MATERIALS PROVIDED START
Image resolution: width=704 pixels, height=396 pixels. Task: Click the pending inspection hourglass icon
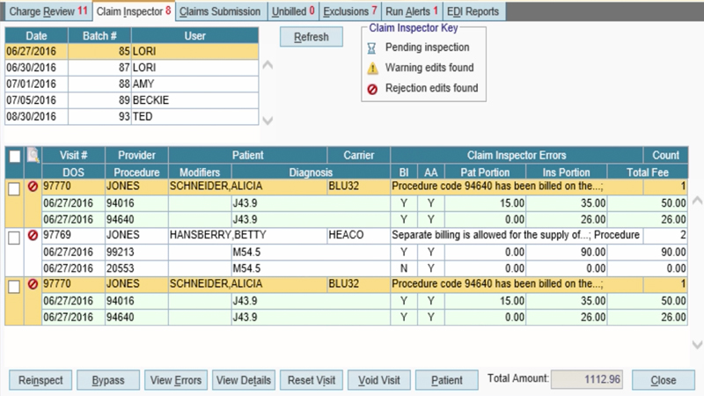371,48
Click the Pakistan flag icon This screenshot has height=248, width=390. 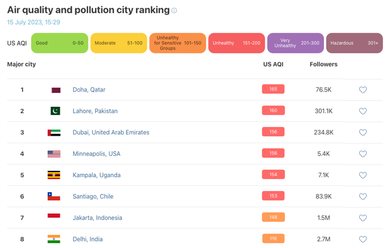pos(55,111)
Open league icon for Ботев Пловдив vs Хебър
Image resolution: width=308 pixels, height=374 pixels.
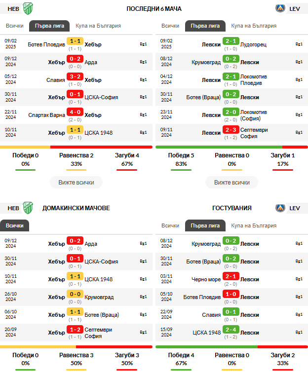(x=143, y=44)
MATERIALS PROVIDED END
TASK GOAL: Skip the pictures and copy exactly the lines from the one containing "Image resolution: width=308" through the end of the material, both ends included.

WRITTEN ANSWER:
Image resolution: width=308 pixels, height=374 pixels.
(x=143, y=44)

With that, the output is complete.